The next scene takes us to the present day, where a strip mall accountant named Christian Wolff (the allusion is to the German philosopher and mathematician, not the contemporary avant-garde musician and composer, and you can only imagine how let down I am by that), an affectless fellow played by Ben Affleck (who, frankly, is trying a little too hard to be flat—the strain shows), dazzles a couple of his clients with tax code wizardry anyone who’s ever filed under “self-employed” will recognize as pretty basic. And then we are whisked to the Department of The Treasury, where avuncular bigwig Ray (J.K. Simmons) delivers some exposition on a mystery man—the fellow played by Affleck, as we already know. “He’s their accountant, an accountant, ‘the’ accountant,” Simmons says, sounding like he’s setting up an episode of “The Blacklist.” The junior officer he’s telling all this to, played by Cynthia Addai-Robinson, is intrigued. And soon she’s annoyed, as Simmons dredges some stuff up from her past to effectively blackmail her into tracking “the accountant” down for him. 

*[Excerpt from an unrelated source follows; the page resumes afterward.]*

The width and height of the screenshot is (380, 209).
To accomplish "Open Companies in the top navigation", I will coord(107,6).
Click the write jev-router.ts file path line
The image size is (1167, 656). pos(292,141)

There’s quite a bit of stuff going on here, and for a good while “The Accountant” percolates on its multiplicity of plot threads even as it keeps adding to them. As it happens, the “accountant” that the Treasury agents are looking for is up to quite a bit more than providing tax relief for rural dwellers. He uncooks the books for a slew of deadly bad guys. Deadly bad guys who are, an observant viewer will note, subsequently busted by the Treasury Department. Despite his proximity to some of the most dangerous criminals in the known universe, this man of dozens of aliases stays alive. How? Part of the answer is provided by the recurring flashbacks, in which Wolff’s father (Robert C. Treveiler) provides young Christian with his more militaristic cure, which later manifests itself in sharpshooting and martial arts skills. I admit that it is a novel idea to take a “Rain Man”-type character and also make him into a Lethal Killing Machine, but it’s also in kind of bad taste, something the movie tries to ameliorate by depicting autism with sympathy and some progressive accuracy. Despite the fact that he has oodles of cash and precious art at his disposal, the accountant’s life is a welter of pain, much of it in the form of self-punishment. The viewer is left to wonder why he plays the dangerous games he does. 

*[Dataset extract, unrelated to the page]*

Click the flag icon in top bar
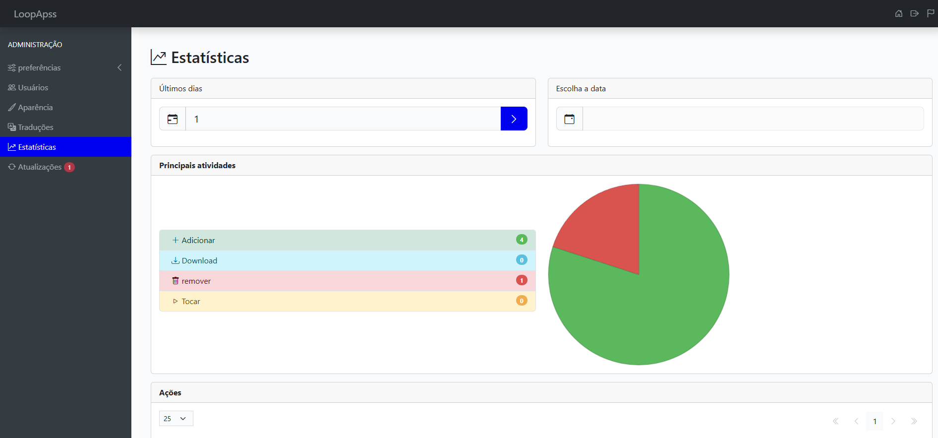 tap(931, 13)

At that point, the nice British-accented woman who seems to be the only person he can truly trust, and with whom he communicates only by phone, tells him that it’s time for him to take on a “legit” big client, and plops him in the lap of a high-tech prosthetic firm headed by John Lithgow. Turns out that Dana, one of that firm’s accountants, played by Anna Kendrick—doing, as she did in “Up in the Air,” fine work in a Non-Romantic-Romantic-Interest role—has discovered a discrepancy. Christian uncooks it, as they say … and then very nasty assassins are dispatched to kill both Christian and Dana.